Saved data entries:
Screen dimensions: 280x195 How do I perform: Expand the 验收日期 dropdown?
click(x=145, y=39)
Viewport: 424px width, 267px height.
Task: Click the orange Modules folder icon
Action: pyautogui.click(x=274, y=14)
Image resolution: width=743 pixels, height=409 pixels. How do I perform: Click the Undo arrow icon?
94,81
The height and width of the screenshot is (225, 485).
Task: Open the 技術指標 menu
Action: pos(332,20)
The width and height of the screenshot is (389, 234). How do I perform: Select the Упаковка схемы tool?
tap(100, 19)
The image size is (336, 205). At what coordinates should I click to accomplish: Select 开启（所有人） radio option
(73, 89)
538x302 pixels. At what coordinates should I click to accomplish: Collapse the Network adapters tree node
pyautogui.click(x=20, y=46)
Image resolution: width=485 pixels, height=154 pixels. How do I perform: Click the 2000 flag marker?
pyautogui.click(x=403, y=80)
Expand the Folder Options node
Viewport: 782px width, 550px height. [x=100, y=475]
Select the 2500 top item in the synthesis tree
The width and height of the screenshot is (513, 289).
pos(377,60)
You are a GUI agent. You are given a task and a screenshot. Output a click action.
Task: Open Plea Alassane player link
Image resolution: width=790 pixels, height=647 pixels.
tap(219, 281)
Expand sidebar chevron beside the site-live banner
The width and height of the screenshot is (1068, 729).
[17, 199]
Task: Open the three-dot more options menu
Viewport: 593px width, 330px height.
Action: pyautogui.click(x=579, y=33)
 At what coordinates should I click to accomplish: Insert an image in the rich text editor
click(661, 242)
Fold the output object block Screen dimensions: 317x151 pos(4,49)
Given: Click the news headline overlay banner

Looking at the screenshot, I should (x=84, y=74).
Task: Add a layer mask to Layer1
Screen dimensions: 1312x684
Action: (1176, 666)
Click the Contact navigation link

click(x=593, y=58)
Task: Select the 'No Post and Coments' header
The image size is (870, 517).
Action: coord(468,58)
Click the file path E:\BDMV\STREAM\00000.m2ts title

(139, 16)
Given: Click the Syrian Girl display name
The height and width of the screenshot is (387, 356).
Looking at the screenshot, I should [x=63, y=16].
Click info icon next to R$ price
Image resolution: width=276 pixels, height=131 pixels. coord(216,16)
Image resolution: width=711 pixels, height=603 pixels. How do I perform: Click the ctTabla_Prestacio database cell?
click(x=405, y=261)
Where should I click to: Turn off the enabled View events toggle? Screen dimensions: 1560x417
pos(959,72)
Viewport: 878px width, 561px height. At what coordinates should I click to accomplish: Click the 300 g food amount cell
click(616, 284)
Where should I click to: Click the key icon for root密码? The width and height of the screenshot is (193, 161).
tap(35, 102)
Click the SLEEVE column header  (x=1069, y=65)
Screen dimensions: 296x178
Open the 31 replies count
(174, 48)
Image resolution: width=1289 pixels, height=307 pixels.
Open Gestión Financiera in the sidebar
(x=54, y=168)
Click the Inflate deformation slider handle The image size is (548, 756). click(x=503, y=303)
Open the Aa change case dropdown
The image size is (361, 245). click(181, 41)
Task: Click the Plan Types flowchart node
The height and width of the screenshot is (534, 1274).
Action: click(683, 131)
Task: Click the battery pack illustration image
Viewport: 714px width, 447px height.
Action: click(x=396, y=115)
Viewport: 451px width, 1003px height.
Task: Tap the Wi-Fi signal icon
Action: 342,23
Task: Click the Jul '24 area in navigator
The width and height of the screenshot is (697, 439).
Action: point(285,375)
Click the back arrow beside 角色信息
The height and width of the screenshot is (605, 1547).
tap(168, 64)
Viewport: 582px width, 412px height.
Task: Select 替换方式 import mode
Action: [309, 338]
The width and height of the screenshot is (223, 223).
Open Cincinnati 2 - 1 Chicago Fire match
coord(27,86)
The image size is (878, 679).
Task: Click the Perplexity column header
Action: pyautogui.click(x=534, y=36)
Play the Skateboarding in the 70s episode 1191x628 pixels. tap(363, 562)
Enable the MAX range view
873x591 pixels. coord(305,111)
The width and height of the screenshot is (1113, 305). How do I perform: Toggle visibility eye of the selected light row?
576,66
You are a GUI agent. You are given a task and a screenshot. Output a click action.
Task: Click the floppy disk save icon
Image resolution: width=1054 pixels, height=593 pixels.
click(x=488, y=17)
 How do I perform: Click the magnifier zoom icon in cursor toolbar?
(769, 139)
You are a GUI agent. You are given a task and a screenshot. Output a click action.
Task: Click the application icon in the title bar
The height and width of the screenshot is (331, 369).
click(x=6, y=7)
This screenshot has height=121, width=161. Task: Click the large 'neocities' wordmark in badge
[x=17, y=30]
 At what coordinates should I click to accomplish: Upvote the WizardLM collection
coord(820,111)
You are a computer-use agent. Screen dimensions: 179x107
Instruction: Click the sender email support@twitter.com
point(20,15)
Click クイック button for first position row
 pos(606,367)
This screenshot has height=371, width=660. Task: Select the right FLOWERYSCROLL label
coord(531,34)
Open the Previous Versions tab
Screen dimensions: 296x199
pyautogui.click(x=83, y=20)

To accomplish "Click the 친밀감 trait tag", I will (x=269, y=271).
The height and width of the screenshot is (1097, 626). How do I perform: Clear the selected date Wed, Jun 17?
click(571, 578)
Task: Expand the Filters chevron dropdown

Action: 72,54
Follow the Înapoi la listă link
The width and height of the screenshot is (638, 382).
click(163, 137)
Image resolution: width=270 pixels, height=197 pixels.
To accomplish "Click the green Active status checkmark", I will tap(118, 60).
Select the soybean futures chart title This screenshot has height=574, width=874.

What is expected:
Each line must be given again exactly as written above.

Your response:
Screen dimensions: 280x195 How do I perform: Expand the 验收日期 dropdown?
click(x=145, y=39)
Viewport: 424px width, 267px height.
Task: Click the orange Modules folder icon
Action: pyautogui.click(x=274, y=14)
Image resolution: width=743 pixels, height=409 pixels. How do I perform: Click the Undo arrow icon?
94,81
The height and width of the screenshot is (225, 485).
Task: Open the 技術指標 menu
Action: pos(332,20)
The width and height of the screenshot is (389, 234). How do I perform: Select the Упаковка схемы tool?
tap(100, 19)
The image size is (336, 205). At what coordinates should I click to accomplish: Select 开启（所有人） radio option
(73, 89)
538x302 pixels. At what coordinates should I click to accomplish: Collapse the Network adapters tree node
pyautogui.click(x=20, y=46)
Image resolution: width=485 pixels, height=154 pixels. How do I perform: Click the 2000 flag marker?
pyautogui.click(x=403, y=80)
Expand the Folder Options node
Viewport: 782px width, 550px height. [x=100, y=475]
Select the 2500 top item in the synthesis tree
The width and height of the screenshot is (513, 289).
pos(377,60)
You are a GUI agent. You are given a task and a screenshot. Output a click action.
Task: Open Plea Alassane player link
Image resolution: width=790 pixels, height=647 pixels.
tap(219, 281)
Expand sidebar chevron beside the site-live banner
The width and height of the screenshot is (1068, 729).
[17, 199]
Task: Open the three-dot more options menu
Viewport: 593px width, 330px height.
Action: pyautogui.click(x=579, y=33)
 At what coordinates should I click to accomplish: Insert an image in the rich text editor
click(661, 242)
Fold the output object block Screen dimensions: 317x151 pos(4,49)
Given: Click the news headline overlay banner

Looking at the screenshot, I should (x=84, y=74).
Task: Add a layer mask to Layer1
Screen dimensions: 1312x684
Action: (1176, 666)
Click the Contact navigation link

click(x=593, y=58)
Task: Select the 'No Post and Coments' header
The image size is (870, 517).
Action: coord(468,58)
Click the file path E:\BDMV\STREAM\00000.m2ts title

(139, 16)
Given: Click the Syrian Girl display name
The height and width of the screenshot is (387, 356).
Looking at the screenshot, I should [x=63, y=16].
Click info icon next to R$ price
Image resolution: width=276 pixels, height=131 pixels. coord(216,16)
Image resolution: width=711 pixels, height=603 pixels. How do I perform: Click the ctTabla_Prestacio database cell?
click(x=405, y=261)
Where should I click to: Turn off the enabled View events toggle? Screen dimensions: 1560x417
pos(959,72)
Viewport: 878px width, 561px height. At what coordinates should I click to accomplish: Click the 300 g food amount cell
click(616, 284)
Where should I click to: Click the key icon for root密码? The width and height of the screenshot is (193, 161).
tap(35, 102)
Click the SLEEVE column header  (x=1069, y=65)
Screen dimensions: 296x178
Open the 31 replies count
(174, 48)
Image resolution: width=1289 pixels, height=307 pixels.
Open Gestión Financiera in the sidebar
(x=54, y=168)
Click the Inflate deformation slider handle The image size is (548, 756). click(x=503, y=303)
Open the Aa change case dropdown
The image size is (361, 245). click(181, 41)
Task: Click the Plan Types flowchart node
The height and width of the screenshot is (534, 1274).
Action: click(683, 131)
Task: Click the battery pack illustration image
Viewport: 714px width, 447px height.
Action: click(x=396, y=115)
Viewport: 451px width, 1003px height.
Task: Tap the Wi-Fi signal icon
Action: 342,23
Task: Click the Jul '24 area in navigator
The width and height of the screenshot is (697, 439).
Action: point(285,375)
Click the back arrow beside 角色信息
The height and width of the screenshot is (605, 1547).
tap(168, 64)
Viewport: 582px width, 412px height.
Task: Select 替换方式 import mode
Action: [309, 338]
The width and height of the screenshot is (223, 223).
Open Cincinnati 2 - 1 Chicago Fire match
coord(27,86)
The image size is (878, 679).
Task: Click the Perplexity column header
Action: pyautogui.click(x=534, y=36)
Play the Skateboarding in the 70s episode 1191x628 pixels. tap(363, 562)
Enable the MAX range view
873x591 pixels. coord(305,111)
The width and height of the screenshot is (1113, 305). How do I perform: Toggle visibility eye of the selected light row?
576,66
You are a GUI agent. You are given a task and a screenshot. Output a click action.
Task: Click the floppy disk save icon
Image resolution: width=1054 pixels, height=593 pixels.
click(x=488, y=17)
 How do I perform: Click the magnifier zoom icon in cursor toolbar?
(769, 139)
You are a GUI agent. You are given a task and a screenshot. Output a click action.
Task: Click the application icon in the title bar
The height and width of the screenshot is (331, 369).
click(x=6, y=7)
This screenshot has height=121, width=161. Task: Click the large 'neocities' wordmark in badge
[x=17, y=30]
 At what coordinates should I click to accomplish: Upvote the WizardLM collection
coord(820,111)
You are a computer-use agent. Screen dimensions: 179x107
Instruction: Click the sender email support@twitter.com
point(20,15)
Click クイック button for first position row
 pos(606,367)
This screenshot has height=371, width=660. Task: Select the right FLOWERYSCROLL label
coord(531,34)
Open the Previous Versions tab
Screen dimensions: 296x199
pyautogui.click(x=83, y=20)

To accomplish "Click the 친밀감 trait tag", I will (x=269, y=271).
The height and width of the screenshot is (1097, 626). How do I perform: Clear the selected date Wed, Jun 17?
click(571, 578)
Task: Expand the Filters chevron dropdown

Action: 72,54
Follow the Înapoi la listă link
The width and height of the screenshot is (638, 382).
click(163, 137)
Image resolution: width=270 pixels, height=197 pixels.
To accomplish "Click the green Active status checkmark", I will tap(118, 60).
Select the soybean futures chart title This screenshot has height=574, width=874.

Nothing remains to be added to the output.